REQUIRED ACTION:
Copy all of the data that follows without altering a word.

+++ DATA SUPPLIED +++

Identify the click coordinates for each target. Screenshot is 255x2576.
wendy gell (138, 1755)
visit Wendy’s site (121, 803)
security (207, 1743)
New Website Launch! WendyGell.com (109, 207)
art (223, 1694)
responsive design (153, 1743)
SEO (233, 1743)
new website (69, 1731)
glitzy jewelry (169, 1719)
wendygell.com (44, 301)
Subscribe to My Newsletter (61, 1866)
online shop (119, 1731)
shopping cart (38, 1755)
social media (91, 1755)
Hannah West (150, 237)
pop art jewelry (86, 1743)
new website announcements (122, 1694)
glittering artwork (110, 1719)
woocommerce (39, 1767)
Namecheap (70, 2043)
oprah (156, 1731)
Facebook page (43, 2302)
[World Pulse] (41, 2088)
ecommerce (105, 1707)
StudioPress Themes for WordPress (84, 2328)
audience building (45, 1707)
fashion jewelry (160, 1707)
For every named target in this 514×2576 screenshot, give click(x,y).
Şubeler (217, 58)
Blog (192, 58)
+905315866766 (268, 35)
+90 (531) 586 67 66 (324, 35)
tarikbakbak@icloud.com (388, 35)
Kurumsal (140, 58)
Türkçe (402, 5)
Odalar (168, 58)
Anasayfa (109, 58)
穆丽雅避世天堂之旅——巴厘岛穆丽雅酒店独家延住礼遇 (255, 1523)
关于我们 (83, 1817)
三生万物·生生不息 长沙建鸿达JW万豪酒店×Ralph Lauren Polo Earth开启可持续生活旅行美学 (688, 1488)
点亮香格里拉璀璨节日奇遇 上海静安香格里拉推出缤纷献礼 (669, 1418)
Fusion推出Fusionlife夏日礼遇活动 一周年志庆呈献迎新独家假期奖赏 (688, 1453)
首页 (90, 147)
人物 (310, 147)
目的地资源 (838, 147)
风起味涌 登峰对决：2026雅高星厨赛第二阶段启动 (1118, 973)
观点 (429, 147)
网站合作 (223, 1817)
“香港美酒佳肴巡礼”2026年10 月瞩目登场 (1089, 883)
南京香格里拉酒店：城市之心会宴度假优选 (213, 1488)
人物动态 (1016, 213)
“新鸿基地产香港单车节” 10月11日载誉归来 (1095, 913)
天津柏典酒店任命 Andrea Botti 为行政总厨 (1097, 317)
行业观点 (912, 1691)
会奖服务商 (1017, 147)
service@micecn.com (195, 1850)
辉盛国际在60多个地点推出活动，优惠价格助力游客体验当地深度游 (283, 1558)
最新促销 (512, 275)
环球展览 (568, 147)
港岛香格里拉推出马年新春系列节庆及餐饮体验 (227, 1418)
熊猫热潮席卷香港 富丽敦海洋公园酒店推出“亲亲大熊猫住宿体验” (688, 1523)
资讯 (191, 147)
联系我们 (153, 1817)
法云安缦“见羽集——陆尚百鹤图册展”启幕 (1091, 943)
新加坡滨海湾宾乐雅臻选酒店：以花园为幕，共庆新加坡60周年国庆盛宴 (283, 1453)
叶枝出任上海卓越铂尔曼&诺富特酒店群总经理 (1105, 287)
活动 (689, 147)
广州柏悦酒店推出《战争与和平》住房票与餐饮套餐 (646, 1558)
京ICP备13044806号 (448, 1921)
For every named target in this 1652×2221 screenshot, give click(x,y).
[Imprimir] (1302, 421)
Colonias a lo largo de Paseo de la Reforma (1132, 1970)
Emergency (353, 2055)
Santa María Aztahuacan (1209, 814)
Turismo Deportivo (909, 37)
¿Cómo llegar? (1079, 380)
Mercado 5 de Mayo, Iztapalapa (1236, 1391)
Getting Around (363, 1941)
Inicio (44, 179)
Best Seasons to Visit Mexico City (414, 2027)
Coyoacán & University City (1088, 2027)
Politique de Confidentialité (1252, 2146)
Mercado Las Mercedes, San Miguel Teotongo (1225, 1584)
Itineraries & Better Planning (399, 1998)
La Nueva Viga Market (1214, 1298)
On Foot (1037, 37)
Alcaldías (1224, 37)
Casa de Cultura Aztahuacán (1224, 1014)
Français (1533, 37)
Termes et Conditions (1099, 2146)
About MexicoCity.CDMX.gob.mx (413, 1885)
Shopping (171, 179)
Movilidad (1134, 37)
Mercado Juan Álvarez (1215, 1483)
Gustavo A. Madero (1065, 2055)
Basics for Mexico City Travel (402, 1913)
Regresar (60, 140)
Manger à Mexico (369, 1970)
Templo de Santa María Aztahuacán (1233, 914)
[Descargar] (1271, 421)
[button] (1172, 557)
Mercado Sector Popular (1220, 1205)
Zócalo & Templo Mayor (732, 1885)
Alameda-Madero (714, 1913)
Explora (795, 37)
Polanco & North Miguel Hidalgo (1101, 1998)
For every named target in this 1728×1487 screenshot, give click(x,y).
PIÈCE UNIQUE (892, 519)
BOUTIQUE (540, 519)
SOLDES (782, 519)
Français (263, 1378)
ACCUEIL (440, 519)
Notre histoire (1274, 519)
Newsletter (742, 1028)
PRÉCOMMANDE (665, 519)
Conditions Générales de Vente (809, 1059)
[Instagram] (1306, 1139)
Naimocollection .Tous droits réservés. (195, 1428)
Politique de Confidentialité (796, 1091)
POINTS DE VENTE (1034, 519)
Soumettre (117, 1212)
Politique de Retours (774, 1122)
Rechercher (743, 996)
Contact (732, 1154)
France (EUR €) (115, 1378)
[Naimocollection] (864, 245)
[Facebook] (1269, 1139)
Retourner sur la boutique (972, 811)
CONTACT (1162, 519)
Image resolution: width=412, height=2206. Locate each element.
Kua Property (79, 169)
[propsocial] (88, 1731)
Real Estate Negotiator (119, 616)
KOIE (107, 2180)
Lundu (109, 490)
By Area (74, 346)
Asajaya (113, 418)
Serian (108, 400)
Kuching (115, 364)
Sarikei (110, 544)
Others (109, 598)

+++

TASK ANSWER:
Identify the click coordinates for each target. Screenshot is 255x2576.
wendy gell (138, 1755)
visit Wendy’s site (121, 803)
security (207, 1743)
New Website Launch! WendyGell.com (109, 207)
art (223, 1694)
responsive design (153, 1743)
SEO (233, 1743)
new website (69, 1731)
glitzy jewelry (169, 1719)
wendygell.com (44, 301)
Subscribe to My Newsletter (61, 1866)
online shop (119, 1731)
shopping cart (38, 1755)
social media (91, 1755)
Hannah West (150, 237)
pop art jewelry (86, 1743)
new website announcements (122, 1694)
glittering artwork (110, 1719)
woocommerce (39, 1767)
Namecheap (70, 2043)
oprah (156, 1731)
Facebook page (43, 2302)
[World Pulse] (41, 2088)
ecommerce (105, 1707)
StudioPress Themes for WordPress (84, 2328)
audience building (45, 1707)
fashion jewelry (160, 1707)
For every named target in this 514×2576 screenshot, give click(x,y).
Şubeler (217, 58)
Blog (192, 58)
+905315866766 (268, 35)
+90 (531) 586 67 66 (324, 35)
tarikbakbak@icloud.com (388, 35)
Kurumsal (140, 58)
Türkçe (402, 5)
Odalar (168, 58)
Anasayfa (109, 58)
穆丽雅避世天堂之旅——巴厘岛穆丽雅酒店独家延住礼遇 (255, 1523)
关于我们 (83, 1817)
三生万物·生生不息 长沙建鸿达JW万豪酒店×Ralph Lauren Polo Earth开启可持续生活旅行美学 (688, 1488)
点亮香格里拉璀璨节日奇遇 上海静安香格里拉推出缤纷献礼 (669, 1418)
Fusion推出Fusionlife夏日礼遇活动 一周年志庆呈献迎新独家假期奖赏 (688, 1453)
首页 (90, 147)
人物 (310, 147)
目的地资源 (838, 147)
风起味涌 登峰对决：2026雅高星厨赛第二阶段启动 (1118, 973)
观点 (429, 147)
网站合作 (223, 1817)
“香港美酒佳肴巡礼”2026年10 月瞩目登场 (1089, 883)
南京香格里拉酒店：城市之心会宴度假优选 (213, 1488)
人物动态 (1016, 213)
“新鸿基地产香港单车节” 10月11日载誉归来 (1095, 913)
天津柏典酒店任命 Andrea Botti 为行政总厨 (1097, 317)
行业观点 (912, 1691)
会奖服务商 (1017, 147)
service@micecn.com (195, 1850)
辉盛国际在60多个地点推出活动，优惠价格助力游客体验当地深度游 (283, 1558)
最新促销 (512, 275)
环球展览 (568, 147)
港岛香格里拉推出马年新春系列节庆及餐饮体验 (227, 1418)
熊猫热潮席卷香港 富丽敦海洋公园酒店推出“亲亲大熊猫住宿体验” (688, 1523)
资讯 (191, 147)
联系我们 (153, 1817)
法云安缦“见羽集——陆尚百鹤图册展”启幕 (1091, 943)
新加坡滨海湾宾乐雅臻选酒店：以花园为幕，共庆新加坡60周年国庆盛宴 (283, 1453)
叶枝出任上海卓越铂尔曼&诺富特酒店群总经理 (1105, 287)
活动 (689, 147)
广州柏悦酒店推出《战争与和平》住房票与餐饮套餐 (646, 1558)
京ICP备13044806号 (448, 1921)
For every named target in this 1652×2221 screenshot, give click(x,y).
[Imprimir] (1302, 421)
Colonias a lo largo de Paseo de la Reforma (1132, 1970)
Emergency (353, 2055)
Santa María Aztahuacan (1209, 814)
Turismo Deportivo (909, 37)
¿Cómo llegar? (1079, 380)
Mercado 5 de Mayo, Iztapalapa (1236, 1391)
Getting Around (363, 1941)
Inicio (44, 179)
Best Seasons to Visit Mexico City (414, 2027)
Coyoacán & University City (1088, 2027)
Politique de Confidentialité (1252, 2146)
Mercado Las Mercedes, San Miguel Teotongo (1225, 1584)
Itineraries & Better Planning (399, 1998)
La Nueva Viga Market (1214, 1298)
On Foot (1037, 37)
Alcaldías (1224, 37)
Casa de Cultura Aztahuacán (1224, 1014)
Français (1533, 37)
Termes et Conditions (1099, 2146)
About MexicoCity.CDMX.gob.mx (413, 1885)
Shopping (171, 179)
Movilidad (1134, 37)
Mercado Juan Álvarez (1215, 1483)
Gustavo A. Madero (1065, 2055)
Basics for Mexico City Travel (402, 1913)
Regresar (60, 140)
Manger à Mexico (369, 1970)
Templo de Santa María Aztahuacán (1233, 914)
[Descargar] (1271, 421)
[button] (1172, 557)
Mercado Sector Popular (1220, 1205)
Zócalo & Templo Mayor (732, 1885)
Alameda-Madero (714, 1913)
Explora (795, 37)
Polanco & North Miguel Hidalgo (1101, 1998)
For every named target in this 1728×1487 screenshot, give click(x,y).
PIÈCE UNIQUE (892, 519)
BOUTIQUE (540, 519)
SOLDES (782, 519)
Français (263, 1378)
ACCUEIL (440, 519)
Notre histoire (1274, 519)
Newsletter (742, 1028)
PRÉCOMMANDE (665, 519)
Conditions Générales de Vente (809, 1059)
[Instagram] (1306, 1139)
Naimocollection .Tous droits réservés. (195, 1428)
Politique de Confidentialité (796, 1091)
POINTS DE VENTE (1034, 519)
Soumettre (117, 1212)
Politique de Retours (774, 1122)
Rechercher (743, 996)
Contact (732, 1154)
France (EUR €) (115, 1378)
[Naimocollection] (864, 245)
[Facebook] (1269, 1139)
Retourner sur la boutique (972, 811)
CONTACT (1162, 519)
Image resolution: width=412, height=2206. Locate each element.
Kua Property (79, 169)
[propsocial] (88, 1731)
Real Estate Negotiator (119, 616)
KOIE (107, 2180)
Lundu (109, 490)
By Area (74, 346)
Asajaya (113, 418)
Serian (108, 400)
Kuching (115, 364)
Sarikei (110, 544)
Others (109, 598)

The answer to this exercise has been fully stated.